Excerpts from a dataset
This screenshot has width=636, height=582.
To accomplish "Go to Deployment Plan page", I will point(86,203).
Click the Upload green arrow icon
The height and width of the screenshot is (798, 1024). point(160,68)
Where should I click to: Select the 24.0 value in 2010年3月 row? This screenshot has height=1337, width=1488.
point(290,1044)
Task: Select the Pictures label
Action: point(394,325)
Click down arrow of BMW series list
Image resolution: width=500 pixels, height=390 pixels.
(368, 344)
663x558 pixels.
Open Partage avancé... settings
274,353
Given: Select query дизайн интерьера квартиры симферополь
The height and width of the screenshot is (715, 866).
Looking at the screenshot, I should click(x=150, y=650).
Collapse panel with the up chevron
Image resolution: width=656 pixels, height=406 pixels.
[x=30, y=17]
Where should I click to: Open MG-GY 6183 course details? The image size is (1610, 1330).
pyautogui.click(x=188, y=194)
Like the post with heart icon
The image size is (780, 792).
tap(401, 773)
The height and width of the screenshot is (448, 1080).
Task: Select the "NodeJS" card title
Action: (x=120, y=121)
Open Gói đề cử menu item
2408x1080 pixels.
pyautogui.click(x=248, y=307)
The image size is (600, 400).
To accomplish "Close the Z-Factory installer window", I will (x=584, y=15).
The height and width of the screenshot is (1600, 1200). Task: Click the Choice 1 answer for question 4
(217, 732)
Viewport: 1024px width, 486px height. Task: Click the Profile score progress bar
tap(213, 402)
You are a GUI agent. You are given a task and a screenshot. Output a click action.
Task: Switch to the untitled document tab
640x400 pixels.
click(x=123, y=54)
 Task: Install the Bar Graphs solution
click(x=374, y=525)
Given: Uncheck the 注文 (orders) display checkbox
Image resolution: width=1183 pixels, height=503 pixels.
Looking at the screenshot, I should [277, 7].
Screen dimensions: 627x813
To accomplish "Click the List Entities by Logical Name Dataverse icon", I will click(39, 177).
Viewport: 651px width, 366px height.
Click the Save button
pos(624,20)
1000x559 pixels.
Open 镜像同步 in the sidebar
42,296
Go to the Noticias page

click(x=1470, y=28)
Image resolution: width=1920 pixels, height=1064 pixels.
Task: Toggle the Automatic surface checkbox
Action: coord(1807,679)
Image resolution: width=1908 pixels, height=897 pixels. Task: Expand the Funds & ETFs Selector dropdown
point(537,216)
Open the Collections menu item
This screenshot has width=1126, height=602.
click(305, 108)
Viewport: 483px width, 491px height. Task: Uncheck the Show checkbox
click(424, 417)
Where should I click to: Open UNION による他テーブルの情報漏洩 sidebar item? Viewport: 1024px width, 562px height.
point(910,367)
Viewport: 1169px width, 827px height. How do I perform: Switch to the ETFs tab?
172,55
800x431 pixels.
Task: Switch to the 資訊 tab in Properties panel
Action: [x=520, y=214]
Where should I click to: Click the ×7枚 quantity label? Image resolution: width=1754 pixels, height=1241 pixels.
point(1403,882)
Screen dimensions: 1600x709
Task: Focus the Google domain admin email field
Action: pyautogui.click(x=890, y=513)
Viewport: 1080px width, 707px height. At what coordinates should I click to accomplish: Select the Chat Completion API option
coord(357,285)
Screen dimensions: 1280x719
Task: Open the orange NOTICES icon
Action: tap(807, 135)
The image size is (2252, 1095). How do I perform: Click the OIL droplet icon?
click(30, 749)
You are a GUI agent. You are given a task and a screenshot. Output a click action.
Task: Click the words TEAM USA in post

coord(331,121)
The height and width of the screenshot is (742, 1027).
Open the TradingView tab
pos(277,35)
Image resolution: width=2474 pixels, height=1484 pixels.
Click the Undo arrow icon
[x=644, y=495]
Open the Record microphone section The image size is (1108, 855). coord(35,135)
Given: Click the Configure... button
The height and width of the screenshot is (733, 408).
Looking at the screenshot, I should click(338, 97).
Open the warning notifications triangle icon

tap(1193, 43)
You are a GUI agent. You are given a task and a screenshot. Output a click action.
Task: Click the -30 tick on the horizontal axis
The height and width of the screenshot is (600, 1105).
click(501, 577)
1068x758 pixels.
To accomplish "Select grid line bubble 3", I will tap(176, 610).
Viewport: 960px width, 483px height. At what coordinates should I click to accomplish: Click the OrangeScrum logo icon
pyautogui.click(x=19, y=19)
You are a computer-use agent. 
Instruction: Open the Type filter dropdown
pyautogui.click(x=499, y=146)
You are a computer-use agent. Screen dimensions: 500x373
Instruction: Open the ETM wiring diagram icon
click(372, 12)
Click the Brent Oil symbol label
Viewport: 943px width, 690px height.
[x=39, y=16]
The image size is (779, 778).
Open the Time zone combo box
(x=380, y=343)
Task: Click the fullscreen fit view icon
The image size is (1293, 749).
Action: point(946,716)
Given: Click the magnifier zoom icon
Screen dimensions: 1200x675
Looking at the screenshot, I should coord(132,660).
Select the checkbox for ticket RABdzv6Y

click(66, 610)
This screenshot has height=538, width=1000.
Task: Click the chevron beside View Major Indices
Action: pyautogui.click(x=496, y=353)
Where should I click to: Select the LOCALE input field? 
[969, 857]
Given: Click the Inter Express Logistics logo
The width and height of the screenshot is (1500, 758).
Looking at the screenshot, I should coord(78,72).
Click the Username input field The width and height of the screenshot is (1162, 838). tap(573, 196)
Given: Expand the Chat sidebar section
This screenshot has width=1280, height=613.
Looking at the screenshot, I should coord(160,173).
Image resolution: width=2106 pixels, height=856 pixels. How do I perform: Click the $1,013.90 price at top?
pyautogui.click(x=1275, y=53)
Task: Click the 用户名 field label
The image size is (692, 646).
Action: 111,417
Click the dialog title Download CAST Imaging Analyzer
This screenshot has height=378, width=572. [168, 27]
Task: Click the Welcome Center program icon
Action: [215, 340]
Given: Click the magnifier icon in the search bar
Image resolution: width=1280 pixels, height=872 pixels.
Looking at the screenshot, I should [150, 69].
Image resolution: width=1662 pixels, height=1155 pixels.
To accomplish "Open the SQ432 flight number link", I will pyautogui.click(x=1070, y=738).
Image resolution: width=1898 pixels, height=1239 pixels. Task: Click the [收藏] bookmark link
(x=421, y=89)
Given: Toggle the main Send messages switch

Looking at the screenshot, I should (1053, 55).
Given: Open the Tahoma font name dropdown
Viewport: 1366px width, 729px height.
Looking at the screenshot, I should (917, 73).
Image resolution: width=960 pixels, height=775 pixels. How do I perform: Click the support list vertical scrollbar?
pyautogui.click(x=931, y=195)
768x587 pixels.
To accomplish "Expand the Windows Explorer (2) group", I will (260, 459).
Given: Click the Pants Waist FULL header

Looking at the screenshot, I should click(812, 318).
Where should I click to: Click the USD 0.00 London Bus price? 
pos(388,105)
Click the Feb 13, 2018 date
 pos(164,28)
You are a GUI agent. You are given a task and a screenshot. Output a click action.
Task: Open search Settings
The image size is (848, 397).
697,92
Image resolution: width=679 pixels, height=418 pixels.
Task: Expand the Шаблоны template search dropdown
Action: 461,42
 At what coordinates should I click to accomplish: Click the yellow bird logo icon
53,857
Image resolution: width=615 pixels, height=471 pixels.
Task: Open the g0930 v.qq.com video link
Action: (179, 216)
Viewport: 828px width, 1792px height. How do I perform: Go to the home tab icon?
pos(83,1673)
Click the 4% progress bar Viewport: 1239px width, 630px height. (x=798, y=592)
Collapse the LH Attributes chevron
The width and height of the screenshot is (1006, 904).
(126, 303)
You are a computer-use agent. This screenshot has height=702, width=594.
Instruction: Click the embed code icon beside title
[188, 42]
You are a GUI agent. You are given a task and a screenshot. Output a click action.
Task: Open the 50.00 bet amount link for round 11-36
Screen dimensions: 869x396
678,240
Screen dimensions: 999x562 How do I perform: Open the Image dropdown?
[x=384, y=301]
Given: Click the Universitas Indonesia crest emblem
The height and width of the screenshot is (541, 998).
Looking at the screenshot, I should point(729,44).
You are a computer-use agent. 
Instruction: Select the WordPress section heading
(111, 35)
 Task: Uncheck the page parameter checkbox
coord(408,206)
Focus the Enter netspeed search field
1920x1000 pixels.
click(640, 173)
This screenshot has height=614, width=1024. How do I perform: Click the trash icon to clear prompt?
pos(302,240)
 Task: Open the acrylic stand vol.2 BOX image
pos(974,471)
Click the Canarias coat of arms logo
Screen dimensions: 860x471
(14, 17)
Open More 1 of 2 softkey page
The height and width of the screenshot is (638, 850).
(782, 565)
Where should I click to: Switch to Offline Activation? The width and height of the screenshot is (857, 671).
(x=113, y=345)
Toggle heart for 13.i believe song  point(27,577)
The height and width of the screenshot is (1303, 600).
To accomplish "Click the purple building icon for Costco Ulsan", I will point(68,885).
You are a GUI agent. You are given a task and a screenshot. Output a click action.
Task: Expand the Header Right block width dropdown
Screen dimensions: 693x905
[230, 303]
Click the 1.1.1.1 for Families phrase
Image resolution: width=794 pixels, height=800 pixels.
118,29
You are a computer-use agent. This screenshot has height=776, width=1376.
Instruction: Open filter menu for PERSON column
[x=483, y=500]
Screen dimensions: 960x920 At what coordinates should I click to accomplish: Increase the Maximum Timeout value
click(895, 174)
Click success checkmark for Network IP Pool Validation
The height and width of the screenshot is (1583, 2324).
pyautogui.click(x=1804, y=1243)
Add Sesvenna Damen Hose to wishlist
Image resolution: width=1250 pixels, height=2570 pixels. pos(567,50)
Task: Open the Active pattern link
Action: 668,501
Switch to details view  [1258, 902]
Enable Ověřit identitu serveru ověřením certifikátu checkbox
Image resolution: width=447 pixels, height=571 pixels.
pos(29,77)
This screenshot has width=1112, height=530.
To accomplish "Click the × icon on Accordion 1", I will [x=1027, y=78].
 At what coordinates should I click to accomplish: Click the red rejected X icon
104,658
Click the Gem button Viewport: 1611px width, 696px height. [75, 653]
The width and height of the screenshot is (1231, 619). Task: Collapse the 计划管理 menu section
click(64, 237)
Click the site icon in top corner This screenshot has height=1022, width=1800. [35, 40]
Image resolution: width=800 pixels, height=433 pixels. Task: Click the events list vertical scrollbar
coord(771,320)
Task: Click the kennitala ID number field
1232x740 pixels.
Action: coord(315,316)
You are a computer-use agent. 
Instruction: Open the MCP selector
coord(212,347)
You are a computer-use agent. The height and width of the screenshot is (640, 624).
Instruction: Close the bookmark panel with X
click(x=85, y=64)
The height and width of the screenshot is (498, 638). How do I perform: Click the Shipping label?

The problem
Among the entries above, the lines between the ones containing "Image resolution: width=1662" and "768x587 pixels.", inclusive, are to be transcribed exactly. No other line is to be given.

Completed exercise
Image resolution: width=1662 pixels, height=1155 pixels.
To accomplish "Open the SQ432 flight number link", I will pyautogui.click(x=1070, y=738).
Image resolution: width=1898 pixels, height=1239 pixels. Task: Click the [收藏] bookmark link
(x=421, y=89)
Given: Toggle the main Send messages switch

Looking at the screenshot, I should (1053, 55).
Given: Open the Tahoma font name dropdown
Viewport: 1366px width, 729px height.
Looking at the screenshot, I should (917, 73).
Image resolution: width=960 pixels, height=775 pixels. How do I perform: Click the support list vertical scrollbar?
pyautogui.click(x=931, y=195)
768x587 pixels.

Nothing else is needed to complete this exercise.